**CONSIGNE 1:** Condensez sous forme de liste le paragraphe de l'extrait sur l'industrie qui commence par « Le principal GES émis par le secteur », en gardant ses chiffres essentiels.
**CONSIGNE 2:** Recopiez le passage de l'extrait sur l'industrie allant de « Le principal GES » à « en représente 2,0%. », ces deux bornes comprises.

**EXTRAIT SOURCE:**
============
Industrie

Le secteur de l’industrie manufacturière et de la construction a fortement réduit ses émissions nationales de gaz à effet de serre (GES) en trente ans. Les émissions ont en effet diminué de 45% sur la période 1990-2018, contre 9% seulement pour les autres secteurs. Alors que l’industrie manufacturière et la construction représentaient 26,4% des émissions nationales de GES en 1990, cette part est estimée à 17,8% pour l’année 2019. Les efforts restent néanmoins à poursuivre et amplifier pour continuer à suivre dans ce secteur la trajectoire de la Stratégie Nationale Bas Carbone (SNBC).

NB : La fiche présentée ci-dessous est une retranscription du rapport annuel 2020 du Haut Conseil pour le Climat (HCC).

Impacts écologiques et sociaux

Le secteur de l’industrie manufacturière et de la construction a fortement réduit ses émissions nationales de gaz à effet de serre (GES) en trente ans, lui permettant ainsi de ne pas dépasser son premier budget carbone indicatif de la période 2015-2018 que de 1%. Les émissions ont en effet diminué de 45% sur la période 1990-2018, contre 9% seulement pour les autres secteurs. Alors que l’industrie manufacturière et la construction représentaient 26,4% des émissions nationales de GES en 1990, cette part est estimée à 17,8% pour l’année 2019.

Le principal GES émis par le secteur est le CO2, avec 91,3% des émissions (estimations 2019). Les gaz fluorés, issus notamment des procédés de réfrigération, représentent 6,3% des émissions sectorielles, tandis que le protoxyde d’azote en représente 2,0%.

Les sous-secteurs industriels contribuant le plus aux émissions sont la chimie (25,4%), l’industrie des minéraux non-métalliques et des matériaux de construction (23,3%), la métallurgie de métaux ferreux (20,2%), et l’industrie agro-alimentaire (12,4%).

La baisse des émissions de CO2 liées à l’énergie dans l’industrie s’explique essentiellement par une amélioration des procédés de fabrication et une diminution du contenu carbone de l’énergie. La baisse de l’intensité énergétique a en effet joué un rôle déterminant : hors effet de structure (poids relatif des différents secteurs industriels), elle atteint 38% entre 1990 et 2018. Cette diminution reflète une forte amélioration de l’efficacité énergétique des procédés de fabrication dans les différentes branches industrielles.

De même, le contenu carbone de l’énergie a décru de 22% sur la période (toujours hors effet de structure). Le recours accru à l’électricité et aux énergies renouvelables, au détriment des énergies fossiles, et la baisse des émissions indirectes liées à l’électricité affectent l’ensemble des secteurs industriels, aux exceptions notables de la métallurgie (où le charbon reste dominant) et de la construction (qui consomme principalement des produits pétroliers).
============
**DONNÉES BRUTES:**

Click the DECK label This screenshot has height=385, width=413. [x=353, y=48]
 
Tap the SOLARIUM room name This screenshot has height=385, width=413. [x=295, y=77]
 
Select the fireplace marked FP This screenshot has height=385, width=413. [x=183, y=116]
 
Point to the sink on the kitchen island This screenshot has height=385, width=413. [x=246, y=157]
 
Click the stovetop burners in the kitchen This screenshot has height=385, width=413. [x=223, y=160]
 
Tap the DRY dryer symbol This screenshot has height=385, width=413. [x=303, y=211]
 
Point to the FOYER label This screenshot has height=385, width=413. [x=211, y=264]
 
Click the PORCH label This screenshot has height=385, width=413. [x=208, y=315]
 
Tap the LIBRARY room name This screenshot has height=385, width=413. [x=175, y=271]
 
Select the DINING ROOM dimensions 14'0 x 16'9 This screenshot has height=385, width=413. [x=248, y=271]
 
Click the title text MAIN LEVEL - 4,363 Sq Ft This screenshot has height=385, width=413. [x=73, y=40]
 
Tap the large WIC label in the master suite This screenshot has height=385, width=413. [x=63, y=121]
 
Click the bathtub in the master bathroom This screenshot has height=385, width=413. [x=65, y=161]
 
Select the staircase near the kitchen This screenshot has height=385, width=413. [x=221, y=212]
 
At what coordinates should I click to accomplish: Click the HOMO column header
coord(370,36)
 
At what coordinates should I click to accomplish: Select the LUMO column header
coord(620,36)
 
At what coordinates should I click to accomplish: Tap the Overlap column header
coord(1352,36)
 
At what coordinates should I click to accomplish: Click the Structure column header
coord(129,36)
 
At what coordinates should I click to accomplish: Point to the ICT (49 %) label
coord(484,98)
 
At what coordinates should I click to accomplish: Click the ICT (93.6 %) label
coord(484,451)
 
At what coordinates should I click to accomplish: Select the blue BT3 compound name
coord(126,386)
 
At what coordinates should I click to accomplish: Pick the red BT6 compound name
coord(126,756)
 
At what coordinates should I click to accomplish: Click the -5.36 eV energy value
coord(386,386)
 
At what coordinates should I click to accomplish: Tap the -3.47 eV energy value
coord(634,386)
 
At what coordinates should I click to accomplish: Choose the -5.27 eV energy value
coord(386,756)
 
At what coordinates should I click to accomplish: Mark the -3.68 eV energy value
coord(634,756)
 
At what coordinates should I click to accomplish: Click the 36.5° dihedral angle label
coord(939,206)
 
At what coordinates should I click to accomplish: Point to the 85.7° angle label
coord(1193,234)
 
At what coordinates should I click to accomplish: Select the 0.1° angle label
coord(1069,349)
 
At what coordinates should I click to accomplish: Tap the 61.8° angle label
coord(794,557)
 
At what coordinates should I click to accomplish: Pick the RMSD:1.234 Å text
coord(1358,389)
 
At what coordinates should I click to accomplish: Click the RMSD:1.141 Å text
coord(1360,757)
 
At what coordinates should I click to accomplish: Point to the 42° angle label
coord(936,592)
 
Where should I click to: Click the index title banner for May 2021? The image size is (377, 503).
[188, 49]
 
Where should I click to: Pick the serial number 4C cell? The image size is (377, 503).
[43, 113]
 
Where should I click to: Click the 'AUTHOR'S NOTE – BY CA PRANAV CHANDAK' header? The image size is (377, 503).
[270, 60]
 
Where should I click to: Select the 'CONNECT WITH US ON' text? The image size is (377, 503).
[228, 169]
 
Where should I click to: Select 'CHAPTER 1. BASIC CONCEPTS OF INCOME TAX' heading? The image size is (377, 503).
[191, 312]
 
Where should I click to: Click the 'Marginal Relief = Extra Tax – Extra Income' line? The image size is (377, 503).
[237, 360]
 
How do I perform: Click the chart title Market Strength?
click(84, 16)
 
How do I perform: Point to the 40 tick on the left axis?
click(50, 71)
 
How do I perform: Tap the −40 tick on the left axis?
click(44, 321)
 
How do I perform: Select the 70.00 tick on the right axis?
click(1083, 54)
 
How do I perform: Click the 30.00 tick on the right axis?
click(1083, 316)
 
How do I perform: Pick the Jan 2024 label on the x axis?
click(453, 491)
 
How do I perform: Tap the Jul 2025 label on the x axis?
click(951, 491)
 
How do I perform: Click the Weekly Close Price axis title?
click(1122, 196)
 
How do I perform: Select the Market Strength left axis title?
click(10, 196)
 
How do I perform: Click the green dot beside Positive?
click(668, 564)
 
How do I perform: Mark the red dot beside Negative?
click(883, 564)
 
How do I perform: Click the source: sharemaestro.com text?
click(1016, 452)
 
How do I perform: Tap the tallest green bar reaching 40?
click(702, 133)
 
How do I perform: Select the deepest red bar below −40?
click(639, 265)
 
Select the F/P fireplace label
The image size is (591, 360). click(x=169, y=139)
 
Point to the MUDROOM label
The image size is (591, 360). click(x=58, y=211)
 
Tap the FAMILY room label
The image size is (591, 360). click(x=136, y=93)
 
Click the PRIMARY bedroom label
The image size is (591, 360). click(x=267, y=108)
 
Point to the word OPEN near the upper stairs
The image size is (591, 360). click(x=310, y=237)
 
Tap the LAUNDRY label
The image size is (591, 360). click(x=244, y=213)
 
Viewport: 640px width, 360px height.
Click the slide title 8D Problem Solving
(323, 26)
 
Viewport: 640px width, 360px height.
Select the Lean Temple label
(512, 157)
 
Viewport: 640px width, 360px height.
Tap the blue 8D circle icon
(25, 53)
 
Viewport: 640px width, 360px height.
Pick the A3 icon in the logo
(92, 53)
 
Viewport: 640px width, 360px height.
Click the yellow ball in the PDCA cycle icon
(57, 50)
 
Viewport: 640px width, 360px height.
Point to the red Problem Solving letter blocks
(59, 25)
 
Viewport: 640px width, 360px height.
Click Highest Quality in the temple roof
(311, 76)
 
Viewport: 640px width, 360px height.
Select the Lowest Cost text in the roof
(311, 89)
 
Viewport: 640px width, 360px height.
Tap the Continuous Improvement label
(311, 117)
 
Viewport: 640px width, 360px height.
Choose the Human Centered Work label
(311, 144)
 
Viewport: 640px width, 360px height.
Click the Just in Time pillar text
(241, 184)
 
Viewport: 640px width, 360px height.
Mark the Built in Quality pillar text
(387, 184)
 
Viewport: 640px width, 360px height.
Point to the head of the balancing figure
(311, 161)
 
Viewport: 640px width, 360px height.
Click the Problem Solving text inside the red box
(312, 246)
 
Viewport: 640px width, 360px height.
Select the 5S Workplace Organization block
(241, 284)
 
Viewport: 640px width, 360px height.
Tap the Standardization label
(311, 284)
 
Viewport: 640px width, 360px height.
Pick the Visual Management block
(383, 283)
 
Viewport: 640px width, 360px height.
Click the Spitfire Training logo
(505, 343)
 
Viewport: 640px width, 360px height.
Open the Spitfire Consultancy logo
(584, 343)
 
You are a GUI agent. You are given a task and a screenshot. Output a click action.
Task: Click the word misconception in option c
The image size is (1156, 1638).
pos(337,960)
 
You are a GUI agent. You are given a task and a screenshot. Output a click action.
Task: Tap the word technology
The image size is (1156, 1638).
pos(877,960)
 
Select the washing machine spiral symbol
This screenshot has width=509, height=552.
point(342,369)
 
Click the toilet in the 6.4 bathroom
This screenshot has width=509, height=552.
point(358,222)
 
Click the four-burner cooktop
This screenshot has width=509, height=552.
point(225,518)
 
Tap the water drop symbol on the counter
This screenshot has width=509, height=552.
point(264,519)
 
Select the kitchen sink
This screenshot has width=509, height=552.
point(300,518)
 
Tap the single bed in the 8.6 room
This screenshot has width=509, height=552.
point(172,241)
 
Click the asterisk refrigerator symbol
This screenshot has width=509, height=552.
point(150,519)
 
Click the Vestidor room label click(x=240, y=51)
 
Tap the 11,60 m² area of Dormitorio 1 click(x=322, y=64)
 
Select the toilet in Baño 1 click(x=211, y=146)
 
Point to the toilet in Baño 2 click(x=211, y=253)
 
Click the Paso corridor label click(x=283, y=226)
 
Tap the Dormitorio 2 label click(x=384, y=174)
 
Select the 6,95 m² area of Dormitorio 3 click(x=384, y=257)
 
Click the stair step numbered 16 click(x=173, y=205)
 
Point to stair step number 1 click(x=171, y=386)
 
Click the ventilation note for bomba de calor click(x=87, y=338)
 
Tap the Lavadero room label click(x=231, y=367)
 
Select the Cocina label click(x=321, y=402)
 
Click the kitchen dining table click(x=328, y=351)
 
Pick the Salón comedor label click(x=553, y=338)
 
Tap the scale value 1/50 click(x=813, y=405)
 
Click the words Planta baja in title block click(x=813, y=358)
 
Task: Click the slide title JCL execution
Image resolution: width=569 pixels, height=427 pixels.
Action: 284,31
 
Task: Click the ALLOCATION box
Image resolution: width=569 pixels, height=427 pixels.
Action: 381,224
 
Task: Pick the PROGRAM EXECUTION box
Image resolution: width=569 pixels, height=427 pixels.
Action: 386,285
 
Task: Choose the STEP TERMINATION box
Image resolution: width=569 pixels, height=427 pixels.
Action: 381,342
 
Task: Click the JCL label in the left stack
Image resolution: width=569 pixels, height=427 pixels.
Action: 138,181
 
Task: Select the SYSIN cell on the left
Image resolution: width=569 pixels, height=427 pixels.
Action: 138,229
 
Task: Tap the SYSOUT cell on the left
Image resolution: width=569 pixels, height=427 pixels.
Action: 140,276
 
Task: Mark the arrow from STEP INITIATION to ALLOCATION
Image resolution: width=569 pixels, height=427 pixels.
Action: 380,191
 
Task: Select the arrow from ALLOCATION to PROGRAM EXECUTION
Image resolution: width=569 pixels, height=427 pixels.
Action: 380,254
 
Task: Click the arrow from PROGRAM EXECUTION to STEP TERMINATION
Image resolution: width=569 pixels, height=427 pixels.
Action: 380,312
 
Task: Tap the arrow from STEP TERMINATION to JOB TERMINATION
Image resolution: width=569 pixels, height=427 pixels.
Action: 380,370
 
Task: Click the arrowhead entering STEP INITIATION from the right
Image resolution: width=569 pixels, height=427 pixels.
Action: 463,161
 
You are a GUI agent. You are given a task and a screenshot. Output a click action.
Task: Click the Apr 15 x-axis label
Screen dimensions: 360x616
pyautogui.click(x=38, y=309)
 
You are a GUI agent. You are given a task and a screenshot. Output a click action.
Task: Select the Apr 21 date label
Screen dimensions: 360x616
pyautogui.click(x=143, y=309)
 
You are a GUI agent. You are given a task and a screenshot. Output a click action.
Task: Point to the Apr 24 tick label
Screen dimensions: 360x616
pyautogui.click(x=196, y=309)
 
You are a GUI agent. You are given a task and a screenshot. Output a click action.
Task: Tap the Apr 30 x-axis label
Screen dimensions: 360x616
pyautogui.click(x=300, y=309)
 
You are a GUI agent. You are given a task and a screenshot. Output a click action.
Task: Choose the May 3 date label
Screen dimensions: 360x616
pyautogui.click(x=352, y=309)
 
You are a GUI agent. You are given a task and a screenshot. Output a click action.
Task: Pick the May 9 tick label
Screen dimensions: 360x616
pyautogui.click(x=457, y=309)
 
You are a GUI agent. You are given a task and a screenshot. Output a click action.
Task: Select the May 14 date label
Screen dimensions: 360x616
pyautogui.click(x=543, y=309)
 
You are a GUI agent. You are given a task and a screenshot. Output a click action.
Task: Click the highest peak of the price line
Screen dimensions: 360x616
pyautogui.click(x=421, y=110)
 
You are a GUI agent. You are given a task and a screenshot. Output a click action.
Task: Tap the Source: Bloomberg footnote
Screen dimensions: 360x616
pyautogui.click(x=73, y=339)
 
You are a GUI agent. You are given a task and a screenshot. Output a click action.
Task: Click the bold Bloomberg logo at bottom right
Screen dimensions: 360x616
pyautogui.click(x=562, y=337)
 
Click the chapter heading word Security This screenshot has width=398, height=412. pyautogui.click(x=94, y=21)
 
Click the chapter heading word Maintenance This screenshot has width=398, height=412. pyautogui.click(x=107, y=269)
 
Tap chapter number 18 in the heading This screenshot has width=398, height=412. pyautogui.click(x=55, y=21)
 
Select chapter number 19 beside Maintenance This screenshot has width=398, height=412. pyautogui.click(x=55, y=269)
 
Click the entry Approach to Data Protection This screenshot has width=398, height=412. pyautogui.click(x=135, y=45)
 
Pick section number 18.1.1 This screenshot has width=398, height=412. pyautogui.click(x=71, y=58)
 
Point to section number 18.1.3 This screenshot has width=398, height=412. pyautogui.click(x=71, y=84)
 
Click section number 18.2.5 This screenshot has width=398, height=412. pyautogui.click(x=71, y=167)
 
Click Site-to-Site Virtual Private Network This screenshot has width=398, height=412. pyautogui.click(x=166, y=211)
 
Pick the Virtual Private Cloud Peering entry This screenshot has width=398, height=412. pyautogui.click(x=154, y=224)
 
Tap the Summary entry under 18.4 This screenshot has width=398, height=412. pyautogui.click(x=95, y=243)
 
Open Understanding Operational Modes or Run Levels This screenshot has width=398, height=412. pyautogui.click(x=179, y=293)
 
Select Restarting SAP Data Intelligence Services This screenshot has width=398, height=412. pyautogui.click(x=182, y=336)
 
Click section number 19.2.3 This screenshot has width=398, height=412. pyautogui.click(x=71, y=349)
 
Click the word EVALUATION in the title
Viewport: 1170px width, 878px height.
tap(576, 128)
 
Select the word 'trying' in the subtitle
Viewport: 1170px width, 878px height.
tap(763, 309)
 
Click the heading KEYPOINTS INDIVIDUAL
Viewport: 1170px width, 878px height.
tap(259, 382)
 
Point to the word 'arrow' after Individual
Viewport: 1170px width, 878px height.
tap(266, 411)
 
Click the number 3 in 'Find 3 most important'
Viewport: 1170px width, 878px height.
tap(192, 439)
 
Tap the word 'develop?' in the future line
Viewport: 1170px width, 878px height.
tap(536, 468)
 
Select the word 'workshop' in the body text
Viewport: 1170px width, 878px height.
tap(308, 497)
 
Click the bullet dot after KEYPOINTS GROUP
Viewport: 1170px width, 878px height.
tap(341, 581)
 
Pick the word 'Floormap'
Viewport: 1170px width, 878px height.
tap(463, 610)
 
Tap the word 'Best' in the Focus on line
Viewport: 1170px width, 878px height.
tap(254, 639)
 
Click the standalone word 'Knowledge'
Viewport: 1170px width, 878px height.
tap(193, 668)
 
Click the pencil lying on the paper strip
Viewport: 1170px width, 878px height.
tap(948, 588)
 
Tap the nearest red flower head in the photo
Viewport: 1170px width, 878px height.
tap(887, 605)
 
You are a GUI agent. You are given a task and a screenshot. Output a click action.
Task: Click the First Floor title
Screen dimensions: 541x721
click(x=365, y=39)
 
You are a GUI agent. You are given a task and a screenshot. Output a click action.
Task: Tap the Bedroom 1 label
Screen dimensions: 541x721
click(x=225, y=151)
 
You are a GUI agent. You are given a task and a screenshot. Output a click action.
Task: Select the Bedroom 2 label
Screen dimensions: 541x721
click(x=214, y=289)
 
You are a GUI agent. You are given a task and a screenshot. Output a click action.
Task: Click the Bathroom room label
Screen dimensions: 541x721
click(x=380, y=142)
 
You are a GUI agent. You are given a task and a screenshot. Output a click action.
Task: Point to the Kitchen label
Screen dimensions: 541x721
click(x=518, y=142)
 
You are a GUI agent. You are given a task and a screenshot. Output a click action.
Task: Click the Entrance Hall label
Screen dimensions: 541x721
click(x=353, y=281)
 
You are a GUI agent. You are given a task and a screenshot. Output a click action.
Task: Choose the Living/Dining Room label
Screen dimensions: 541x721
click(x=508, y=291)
============
**RÉPONSE 1:**
- CO2 : principal GES émis par le secteur, soit 91,3 % des émissions (estimations 2019)
- Gaz fluorés, issus notamment des procédés de réfrigération : 6,3 % des émissions sectorielles
- Protoxyde d'azote : 2,0 % des émissions sectorielles

**RÉPONSE 2:**
Le principal GES émis par le secteur est le CO2, avec 91,3% des émissions (estimations 2019). Les gaz fluorés, issus notamment des procédés de réfrigération, représentent 6,3% des émissions sectorielles, tandis que le protoxyde d’azote en représente 2,0%.